» **EXCERPTED DATA**
┄┄┄┄┄┄┄┄┄┄

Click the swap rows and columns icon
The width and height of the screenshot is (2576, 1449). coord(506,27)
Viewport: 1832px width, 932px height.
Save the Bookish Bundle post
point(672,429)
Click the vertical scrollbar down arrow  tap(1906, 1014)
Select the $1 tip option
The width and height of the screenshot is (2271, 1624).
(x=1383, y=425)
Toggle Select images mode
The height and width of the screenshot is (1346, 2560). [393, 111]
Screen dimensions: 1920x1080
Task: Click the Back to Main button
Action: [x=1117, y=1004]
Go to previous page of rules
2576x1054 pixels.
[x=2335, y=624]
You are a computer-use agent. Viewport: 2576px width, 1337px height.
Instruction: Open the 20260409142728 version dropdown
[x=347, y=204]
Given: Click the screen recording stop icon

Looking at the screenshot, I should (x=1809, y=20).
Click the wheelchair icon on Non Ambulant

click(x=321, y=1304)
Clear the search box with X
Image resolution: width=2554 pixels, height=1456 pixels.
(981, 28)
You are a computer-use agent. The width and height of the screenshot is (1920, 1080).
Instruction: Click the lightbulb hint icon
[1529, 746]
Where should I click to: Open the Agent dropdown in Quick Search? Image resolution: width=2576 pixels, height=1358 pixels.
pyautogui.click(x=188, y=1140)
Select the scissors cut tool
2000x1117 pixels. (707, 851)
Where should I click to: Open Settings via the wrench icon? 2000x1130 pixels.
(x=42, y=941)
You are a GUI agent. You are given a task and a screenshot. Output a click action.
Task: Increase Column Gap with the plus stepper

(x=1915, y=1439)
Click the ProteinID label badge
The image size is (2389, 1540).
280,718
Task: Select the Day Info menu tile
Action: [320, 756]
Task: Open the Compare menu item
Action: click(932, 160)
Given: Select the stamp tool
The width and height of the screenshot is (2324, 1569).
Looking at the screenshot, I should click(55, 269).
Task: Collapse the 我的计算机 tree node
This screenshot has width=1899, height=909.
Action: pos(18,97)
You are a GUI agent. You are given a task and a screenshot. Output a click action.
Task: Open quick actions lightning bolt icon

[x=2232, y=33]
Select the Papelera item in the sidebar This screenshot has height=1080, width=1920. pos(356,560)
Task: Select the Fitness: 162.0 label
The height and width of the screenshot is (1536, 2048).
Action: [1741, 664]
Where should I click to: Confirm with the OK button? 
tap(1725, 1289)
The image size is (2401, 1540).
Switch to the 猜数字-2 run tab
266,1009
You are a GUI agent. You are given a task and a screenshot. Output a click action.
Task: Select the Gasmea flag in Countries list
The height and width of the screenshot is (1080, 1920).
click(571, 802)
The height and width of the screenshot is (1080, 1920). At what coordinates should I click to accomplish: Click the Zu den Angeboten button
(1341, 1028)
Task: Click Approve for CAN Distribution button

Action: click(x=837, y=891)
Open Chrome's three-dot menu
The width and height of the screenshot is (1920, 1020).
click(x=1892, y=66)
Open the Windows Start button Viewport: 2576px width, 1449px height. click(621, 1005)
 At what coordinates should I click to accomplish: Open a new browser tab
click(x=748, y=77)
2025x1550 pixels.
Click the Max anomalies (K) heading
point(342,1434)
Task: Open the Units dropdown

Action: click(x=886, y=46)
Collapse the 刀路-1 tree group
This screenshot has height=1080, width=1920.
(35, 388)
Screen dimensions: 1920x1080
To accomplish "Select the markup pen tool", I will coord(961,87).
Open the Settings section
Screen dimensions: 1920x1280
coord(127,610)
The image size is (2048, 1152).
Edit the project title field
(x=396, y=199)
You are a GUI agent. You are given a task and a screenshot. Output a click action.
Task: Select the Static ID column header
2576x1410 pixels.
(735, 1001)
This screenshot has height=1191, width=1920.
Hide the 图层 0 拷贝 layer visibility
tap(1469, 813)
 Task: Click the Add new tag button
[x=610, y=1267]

┄┄┄┄┄┄┄┄┄┄

» **TASK ITEM**
Look through the material above and print exactly the lines from the one containing "The height and width of the screenshot is (1080, 1920). At" to the one containing "The image size is (2048, 1152).", both included, and nothing more.

» **RESPONSE**
The height and width of the screenshot is (1080, 1920). At what coordinates should I click to accomplish: Click the Zu den Angeboten button
(1341, 1028)
Task: Click Approve for CAN Distribution button

Action: click(x=837, y=891)
Open Chrome's three-dot menu
The width and height of the screenshot is (1920, 1020).
click(x=1892, y=66)
Open the Windows Start button Viewport: 2576px width, 1449px height. click(621, 1005)
 At what coordinates should I click to accomplish: Open a new browser tab
click(x=748, y=77)
2025x1550 pixels.
Click the Max anomalies (K) heading
point(342,1434)
Task: Open the Units dropdown

Action: click(x=886, y=46)
Collapse the 刀路-1 tree group
This screenshot has height=1080, width=1920.
(35, 388)
Screen dimensions: 1920x1080
To accomplish "Select the markup pen tool", I will coord(961,87).
Open the Settings section
Screen dimensions: 1920x1280
coord(127,610)
The image size is (2048, 1152).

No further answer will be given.